Out in the West Texas town of El Paso
I fell in love with a Mexican girl
Night time would find me in Rosa's cantina
Music would play and Feleena would whirl

Blacker than night where the eyes of Feleena
Wicked and evil while casting a spell
My love was deep for this Mexican maiden
I was in love, but in vain I could tell

One night a wild young cowboy came in
Wild as the West Texas wind
Dashing and daring, a drink he was sharing
With wicked Feleena, the girl that I loved

So in anger
I challenged his right for the love of this maiden
Down went his hand for the gun that he wore
My challenge was answered in less than a heartbeat
The handsome young stranger lay dead on the floor

Just for a moment
I stood there in silence
Shocked by the foul evil deed I had done
Many thoughts raced through my mind as I stood there
I had but one chance and that was to run

Out through the back door of Rosa's I ran
Out where the horses were tied
I caught a good one
It looked like it could run
Up on its back and away I did ride

Just as fast as I could
From the West Texas town of El Paso
Out to the badlands of New Mexico

Back in El Paso my life would be worthless
Everything's gone in life, nothing is left
It's been so long since I've seen the young maiden
My love is stronger than my fear of death

I saddled up and away I did go
Riding alone in the dark
Maybe tomorrow a bullet may find me
Tonight nothing's worse than this pain in my heart

And at last here I am
On the hill overlooking El Paso
I can see Rosa's cantina below
My love is strong and it pushes me onward
Down off the hill to Feleena I go

Off to my right I see five mounted cowboys
Off to my left ride a dozen or more
Shouting and shooting I can't let them catch me
I have to make it to Rosa's back door

Something is dreadfully wrong for I feel
A deep burning pain in my side
Though I am trying to stay in the saddle
I'm getting weary, unable to ride

But my love for Feleena is strong
And I rise where I've fallen
Though I am weary I can't stop to rest
I see the white puff of smoke from the rifle
I feel the bullet go deep in my chest

From out of nowhere Feleena has found me
Kissing my cheek as she kneels by my side
Cradled by two loving arms that I'll die for
One little kiss and Feleena, goodbye
With hindsight, I find that song really curious, as I do not see anyone fleeing from a straight shoot-out as described and being pursued for it. It appears to have been an even fight. Perhaps what the others wanted him for was stealing the horse from the back of the cantina in a blind panic.

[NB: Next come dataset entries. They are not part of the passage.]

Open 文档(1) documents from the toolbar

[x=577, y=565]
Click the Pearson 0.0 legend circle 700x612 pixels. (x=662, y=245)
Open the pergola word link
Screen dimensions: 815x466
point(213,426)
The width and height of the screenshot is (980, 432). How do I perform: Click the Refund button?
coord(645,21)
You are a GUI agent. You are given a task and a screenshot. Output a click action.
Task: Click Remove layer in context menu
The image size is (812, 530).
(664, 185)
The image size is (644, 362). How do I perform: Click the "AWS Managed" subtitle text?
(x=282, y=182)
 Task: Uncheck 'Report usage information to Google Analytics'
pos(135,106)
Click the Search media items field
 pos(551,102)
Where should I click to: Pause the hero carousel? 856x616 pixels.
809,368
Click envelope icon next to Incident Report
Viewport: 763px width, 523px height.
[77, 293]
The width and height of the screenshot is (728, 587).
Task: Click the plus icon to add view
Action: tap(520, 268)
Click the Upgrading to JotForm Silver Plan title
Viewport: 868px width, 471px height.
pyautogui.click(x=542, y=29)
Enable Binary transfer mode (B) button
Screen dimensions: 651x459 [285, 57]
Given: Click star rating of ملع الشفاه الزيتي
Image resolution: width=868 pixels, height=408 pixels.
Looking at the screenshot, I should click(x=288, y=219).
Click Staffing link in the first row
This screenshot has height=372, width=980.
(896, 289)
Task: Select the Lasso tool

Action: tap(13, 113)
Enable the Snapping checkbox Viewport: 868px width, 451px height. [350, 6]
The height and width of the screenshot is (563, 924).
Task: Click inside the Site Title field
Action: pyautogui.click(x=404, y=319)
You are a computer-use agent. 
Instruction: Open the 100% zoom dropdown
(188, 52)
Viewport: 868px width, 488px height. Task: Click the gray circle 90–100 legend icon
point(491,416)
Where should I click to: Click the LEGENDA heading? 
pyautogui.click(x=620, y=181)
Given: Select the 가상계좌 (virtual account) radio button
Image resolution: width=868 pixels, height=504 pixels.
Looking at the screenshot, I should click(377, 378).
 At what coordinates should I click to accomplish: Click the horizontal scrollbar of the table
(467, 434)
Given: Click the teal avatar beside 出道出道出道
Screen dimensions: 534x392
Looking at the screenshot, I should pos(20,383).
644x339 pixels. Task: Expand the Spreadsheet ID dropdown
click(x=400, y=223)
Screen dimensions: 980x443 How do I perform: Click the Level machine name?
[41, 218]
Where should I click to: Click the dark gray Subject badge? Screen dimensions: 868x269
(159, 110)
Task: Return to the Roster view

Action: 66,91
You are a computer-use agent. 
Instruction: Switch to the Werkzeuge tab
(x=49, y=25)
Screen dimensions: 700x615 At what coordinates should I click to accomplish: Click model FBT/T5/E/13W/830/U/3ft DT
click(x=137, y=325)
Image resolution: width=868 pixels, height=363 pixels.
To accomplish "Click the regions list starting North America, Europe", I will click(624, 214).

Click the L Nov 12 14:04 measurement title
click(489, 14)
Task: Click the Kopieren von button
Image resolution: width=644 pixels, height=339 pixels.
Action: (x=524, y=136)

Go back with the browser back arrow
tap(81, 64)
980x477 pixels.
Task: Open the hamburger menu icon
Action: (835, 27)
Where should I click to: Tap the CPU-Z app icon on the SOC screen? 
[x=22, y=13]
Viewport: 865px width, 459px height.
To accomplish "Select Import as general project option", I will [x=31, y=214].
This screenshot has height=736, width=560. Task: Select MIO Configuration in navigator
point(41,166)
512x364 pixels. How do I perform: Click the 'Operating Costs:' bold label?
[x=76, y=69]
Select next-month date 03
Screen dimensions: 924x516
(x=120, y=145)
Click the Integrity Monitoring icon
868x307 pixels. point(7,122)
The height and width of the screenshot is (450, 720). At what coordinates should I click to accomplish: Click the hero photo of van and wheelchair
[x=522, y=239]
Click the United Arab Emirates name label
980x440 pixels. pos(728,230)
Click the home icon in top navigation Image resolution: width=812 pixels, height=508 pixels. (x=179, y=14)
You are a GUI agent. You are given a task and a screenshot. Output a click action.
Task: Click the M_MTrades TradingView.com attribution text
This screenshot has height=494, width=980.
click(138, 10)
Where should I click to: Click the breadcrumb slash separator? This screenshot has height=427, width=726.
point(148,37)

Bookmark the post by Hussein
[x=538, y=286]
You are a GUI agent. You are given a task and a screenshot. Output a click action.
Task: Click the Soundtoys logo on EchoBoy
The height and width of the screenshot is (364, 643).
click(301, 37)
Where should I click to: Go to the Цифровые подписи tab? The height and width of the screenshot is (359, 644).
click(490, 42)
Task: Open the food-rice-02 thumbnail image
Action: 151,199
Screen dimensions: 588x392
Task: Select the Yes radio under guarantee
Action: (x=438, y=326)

Horse stealing was frequently a capital offense in those parts in those days.
 
Sure brings back memories. I can still recite most of the lyrics by heart. But I always thought that he was wanted by friends and family of the cowboy.

I liked the song (hey, it was about cowboys) but found it a bit morbid as a kid. Cowboys just didn't get killed reuniting with true love in my world at the time. I was just leaving Roy Rogers and Hopalong Cassidy and getting primed for the Magnificent Seven.
 
Ah, the great Marty Robbins. That's one of my favorites. I like lots of Kingston Trio too. But I also like the "Martian Hop" by the Randells. :D
 
I don't care for Marty Robbins, but I enjoy a lot of other classic country artists - Buck Owens, Hank Snow, Bob Wills, Johnny Horton, and of course, Johnny Cash and Waylon Jennings.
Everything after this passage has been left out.